Jerome was not involved in the research published Tuesday.
The researchers behind the paper are from an array of British, Spanish, Dutch and Singaporean institutions; the lead author is Ravindra K. Gupta, who is affiliated with the University of Cambridge, Imperial College London, and University College London.
Experts caution that this news should not be interpreted as having found a cure for everyone with HIV.

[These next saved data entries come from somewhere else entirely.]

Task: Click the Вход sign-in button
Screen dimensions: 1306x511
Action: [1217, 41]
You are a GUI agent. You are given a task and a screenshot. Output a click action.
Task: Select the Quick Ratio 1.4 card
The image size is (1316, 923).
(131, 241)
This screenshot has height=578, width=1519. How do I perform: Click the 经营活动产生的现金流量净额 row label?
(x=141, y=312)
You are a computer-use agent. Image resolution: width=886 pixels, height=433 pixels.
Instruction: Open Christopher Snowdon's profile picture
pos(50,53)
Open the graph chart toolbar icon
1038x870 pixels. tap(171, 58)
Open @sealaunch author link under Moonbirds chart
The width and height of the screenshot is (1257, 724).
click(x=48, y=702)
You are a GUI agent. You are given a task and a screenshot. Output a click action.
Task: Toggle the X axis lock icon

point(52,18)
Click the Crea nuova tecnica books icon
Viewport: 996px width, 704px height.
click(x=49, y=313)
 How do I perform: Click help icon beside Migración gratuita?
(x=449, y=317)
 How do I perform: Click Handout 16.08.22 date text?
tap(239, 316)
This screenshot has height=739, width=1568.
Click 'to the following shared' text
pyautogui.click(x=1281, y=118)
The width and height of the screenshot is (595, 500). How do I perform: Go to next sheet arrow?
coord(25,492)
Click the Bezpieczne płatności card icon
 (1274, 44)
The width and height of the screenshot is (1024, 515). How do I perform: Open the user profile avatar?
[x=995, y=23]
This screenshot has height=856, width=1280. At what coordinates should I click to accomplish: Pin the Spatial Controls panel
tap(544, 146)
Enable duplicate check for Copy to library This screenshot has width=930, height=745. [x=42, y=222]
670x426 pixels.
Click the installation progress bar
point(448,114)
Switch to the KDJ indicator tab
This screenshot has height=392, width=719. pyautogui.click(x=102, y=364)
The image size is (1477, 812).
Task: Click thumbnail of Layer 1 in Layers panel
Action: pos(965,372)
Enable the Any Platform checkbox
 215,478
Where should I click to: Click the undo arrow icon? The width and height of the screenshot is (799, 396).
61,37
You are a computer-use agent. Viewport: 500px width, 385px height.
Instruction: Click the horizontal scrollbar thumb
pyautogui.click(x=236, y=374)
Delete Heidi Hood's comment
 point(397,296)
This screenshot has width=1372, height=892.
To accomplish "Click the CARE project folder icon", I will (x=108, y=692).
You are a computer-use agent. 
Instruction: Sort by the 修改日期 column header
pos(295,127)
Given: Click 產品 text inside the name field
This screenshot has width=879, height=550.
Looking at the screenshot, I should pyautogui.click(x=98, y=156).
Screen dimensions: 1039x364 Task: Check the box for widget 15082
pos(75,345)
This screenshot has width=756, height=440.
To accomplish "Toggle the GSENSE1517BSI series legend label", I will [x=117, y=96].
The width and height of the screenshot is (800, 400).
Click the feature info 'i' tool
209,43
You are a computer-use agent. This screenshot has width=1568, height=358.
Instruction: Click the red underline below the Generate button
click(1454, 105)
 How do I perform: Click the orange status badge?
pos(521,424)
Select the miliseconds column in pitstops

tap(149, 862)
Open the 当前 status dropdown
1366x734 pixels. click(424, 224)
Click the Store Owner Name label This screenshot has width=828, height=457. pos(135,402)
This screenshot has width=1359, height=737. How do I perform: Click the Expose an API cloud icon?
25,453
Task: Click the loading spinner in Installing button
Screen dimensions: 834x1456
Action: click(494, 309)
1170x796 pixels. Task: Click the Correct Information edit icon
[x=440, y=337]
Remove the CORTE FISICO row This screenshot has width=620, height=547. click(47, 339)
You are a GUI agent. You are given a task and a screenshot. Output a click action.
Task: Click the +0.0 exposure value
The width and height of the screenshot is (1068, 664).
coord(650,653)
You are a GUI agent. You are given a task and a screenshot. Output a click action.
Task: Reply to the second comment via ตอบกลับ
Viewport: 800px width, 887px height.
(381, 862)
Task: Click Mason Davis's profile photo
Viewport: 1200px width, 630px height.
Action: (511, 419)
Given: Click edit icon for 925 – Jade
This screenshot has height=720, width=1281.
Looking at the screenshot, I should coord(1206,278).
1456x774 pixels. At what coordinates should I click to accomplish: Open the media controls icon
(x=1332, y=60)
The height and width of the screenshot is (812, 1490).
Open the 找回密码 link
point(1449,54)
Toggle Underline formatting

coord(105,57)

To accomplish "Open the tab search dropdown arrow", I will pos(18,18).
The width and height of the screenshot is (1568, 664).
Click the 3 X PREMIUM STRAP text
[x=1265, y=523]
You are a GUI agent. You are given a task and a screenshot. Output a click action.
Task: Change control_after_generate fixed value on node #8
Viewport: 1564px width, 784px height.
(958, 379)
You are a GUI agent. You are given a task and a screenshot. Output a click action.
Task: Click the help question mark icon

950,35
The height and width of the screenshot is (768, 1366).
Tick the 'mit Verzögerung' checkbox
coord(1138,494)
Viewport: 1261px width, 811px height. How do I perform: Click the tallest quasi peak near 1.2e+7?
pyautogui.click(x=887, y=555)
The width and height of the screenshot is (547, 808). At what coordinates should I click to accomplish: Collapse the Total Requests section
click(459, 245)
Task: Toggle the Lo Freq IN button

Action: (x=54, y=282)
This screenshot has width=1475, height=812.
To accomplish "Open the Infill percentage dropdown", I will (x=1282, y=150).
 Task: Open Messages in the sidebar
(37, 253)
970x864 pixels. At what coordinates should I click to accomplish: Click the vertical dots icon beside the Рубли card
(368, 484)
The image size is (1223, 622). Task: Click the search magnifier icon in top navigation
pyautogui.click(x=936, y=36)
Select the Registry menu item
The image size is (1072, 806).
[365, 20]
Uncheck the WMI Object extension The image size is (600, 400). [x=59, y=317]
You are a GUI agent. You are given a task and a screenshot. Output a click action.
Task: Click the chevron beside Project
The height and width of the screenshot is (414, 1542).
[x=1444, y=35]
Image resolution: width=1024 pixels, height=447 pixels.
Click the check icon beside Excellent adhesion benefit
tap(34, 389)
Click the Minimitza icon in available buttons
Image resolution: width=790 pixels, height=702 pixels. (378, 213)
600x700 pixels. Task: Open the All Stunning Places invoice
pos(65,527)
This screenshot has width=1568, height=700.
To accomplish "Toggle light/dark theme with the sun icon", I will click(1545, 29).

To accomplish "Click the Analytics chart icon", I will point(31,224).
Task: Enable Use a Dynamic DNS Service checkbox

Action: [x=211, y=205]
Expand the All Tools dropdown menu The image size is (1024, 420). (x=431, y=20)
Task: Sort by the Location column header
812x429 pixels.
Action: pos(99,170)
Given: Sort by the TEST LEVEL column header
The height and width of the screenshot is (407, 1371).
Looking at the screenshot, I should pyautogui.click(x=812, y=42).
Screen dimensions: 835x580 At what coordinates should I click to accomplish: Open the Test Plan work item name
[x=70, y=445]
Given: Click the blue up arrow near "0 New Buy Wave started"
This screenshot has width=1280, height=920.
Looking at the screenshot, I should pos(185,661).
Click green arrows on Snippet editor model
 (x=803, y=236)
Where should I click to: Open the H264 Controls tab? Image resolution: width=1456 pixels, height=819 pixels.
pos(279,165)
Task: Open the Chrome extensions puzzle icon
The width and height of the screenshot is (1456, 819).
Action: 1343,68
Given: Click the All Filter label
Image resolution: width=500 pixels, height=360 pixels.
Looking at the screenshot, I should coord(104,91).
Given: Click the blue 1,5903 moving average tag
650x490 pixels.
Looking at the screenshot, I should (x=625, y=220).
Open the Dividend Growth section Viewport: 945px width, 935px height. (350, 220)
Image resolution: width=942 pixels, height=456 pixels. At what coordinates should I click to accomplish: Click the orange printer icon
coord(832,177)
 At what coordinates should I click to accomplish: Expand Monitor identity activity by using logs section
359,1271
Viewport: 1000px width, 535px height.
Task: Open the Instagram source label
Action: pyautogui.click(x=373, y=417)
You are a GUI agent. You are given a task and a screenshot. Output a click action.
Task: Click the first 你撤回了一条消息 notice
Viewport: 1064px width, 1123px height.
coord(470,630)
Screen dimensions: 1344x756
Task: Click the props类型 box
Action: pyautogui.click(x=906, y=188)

“It doesn’t change things for the average person with HIV right now,” said Dr. Bruce Walker, the director of the Ragon Institute, a research institute affiliated with Massachusetts General Hospital, Harvard, and MIT that specializes in HIV/AIDS and infectious diseases. (Walker was also uninvolved with the Nature research.) “It does change things in terms of the research agenda, because it further indicates that this is a potentially viable pathway forward to achieve a cure.”
That potentially viable pathway runs through a receptor called CCR5. CCR5 is one of a handful of receptors that HIV can use to get into a particular kind of cell.
Those cells, called CD4-positive T-cells, are vital to a person’s immune system. “You can sort of think of [these] cells as the generals that are helping to orchestrate an effective defense,” Walker said. “If they’re not there, things tend to go haywire.”
Some people have a particular mutation in the genes that encode the CCR5 receptor that prevents the HIV virus from using it to get in to these T-cells — and no entry means no infection.
The person whose case is described in Tuesday’s paper got a transplant of the stem cells that produce blood and immune system cells — typically found in a person’s bone marrow — with this mutation from a donor; about 10 percent of people in some Northern European countries naturally carry the mutation.
Like Timothy Brown, this person’s transplant happened as part of his cancer treatment. After doctors diagnosed him with an advanced case of Hodgkin’s lymphoma, the person went through chemotherapy and a transplant from a donor picked in part for his or her CCR5 mutation.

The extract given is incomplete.